けものフレンズ2話感想その3:「ジャパリバス」に仕込まれた伏線

 

前回記事:【2話 その2】アニメ感想「けものフレンズの謎」:ラッキービーストはなぜサーバルを無視するのか?

 

 

前回の考察で、「ラッキービースト(ボス)というキャラクターを登場させた理由は、2人をバスに乗せるためだった」と説明してきました。今回は、なぜバスに乗ることがストーリー上それほど重要な意味を持つのかについて解説していきたいと思います。

 

ジャパリバスは単なる乗り物ではない

かばんちゃん・サーバル・ラッキービーストの3人が、今後移動手段として使う「ジャパリバス」。実は、これに乗ることはストーリー上、重要な意味を持っていました。といっても、「パークは広くて歩いて動くには時間がかかるから」といった表面上の理由からではありません。そんなことは、設定上のパークの広さを狭くするか、もしくは自動運転車かなにかでも出せば解決できるからです。実際、ジャパリバスにはラッキービーストと連携したオートパイロット機能がついていますから、それを単に内蔵式だという設定にすればよかったというだけです。

 

ラッキービーストとジャパリバスは不可分の存在

そのように考えると、ラッキービーストとバスは極めて密接な関係にあるということがわかってくると思います。ラッキービーストは「バスを動かせるガイドロボット」だからこそ存在意義があるのです。
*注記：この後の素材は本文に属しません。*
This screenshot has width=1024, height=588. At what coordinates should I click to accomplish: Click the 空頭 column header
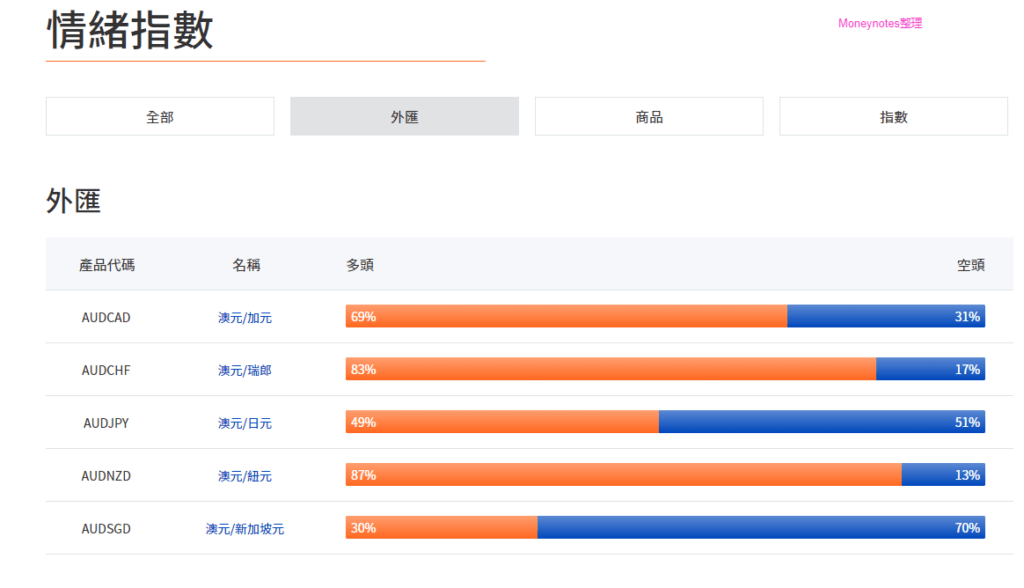971,265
となると、単なる「おしゃべりガイドロボット」でも「自動運転車」でもなく、「バスを動かせるガイドロボット」という設定でなけばならなかった理由を考えなければいけません。

 

もし、ラッキービーストが「おしゃべりガイドロボット」だったとしたらどうでしょうか?それなら、そもそもストーリー上必須のキャラクターではなくなってしまうでしょう。単に伏線のほのめかしをしたいだけなら、後に登場する「ツチノコ」のように「パークの過去を知っているフレンズ」をときどき、必要に応じて登場させればいいからです。

 

では、ラッキービーストがおらず、ジャパリバスが自動運転車としてパーク上を周回していたとしたらどうでしょうか?それだと、バスが大活躍する11話、およびバスを「改造」して新天地に旅立つ12話の展開を自然に持ってくることができません。

 

ジャパリバスの存在は、物語のラストにまで影響を与えている

今後のストーリーの中で、かばんちゃんとサーバルは「乗り物に乗る→自分で運転してみる→修理する→船に改造する」というふうに、バスの利用法を徐々に進歩させていきます。そして、それに応じてストーリーが進展し、活動領域が広がっていくのです。

 

そのためには、バスは「完全自動運転車」であってはいけません。それでは、「自分で運転する」という発想が生まれないからです。また、11話におけるバスの活躍もないため、必然的にバスの修理→改造といったラストに繋がる展開も生まれません。このように考えると、ラッキービーストがいかにジャパリバスと不可分の存在であるか、かばんちゃんとサーバルにとってバスがいかに重要な存在であるかがわかると思います。

 

今回の考察をまとめると次のようになります。

 

  • ラッキービーストは、「バスを動かせるガイドロボット」である
  • ラッキービーストは、かばんちゃんに「バスの存在、使い方」を教えるために必要なキャラクターだった
  • バスの活用法が高度になるに従って、かばんちゃんの活動領域も広がっていく

 

「ジャパリバス」という乗り物には、ストーリー上重要な意味があります。決してただの乗り物ではないので、今後のストーリーの中でも注目してみていきましょう。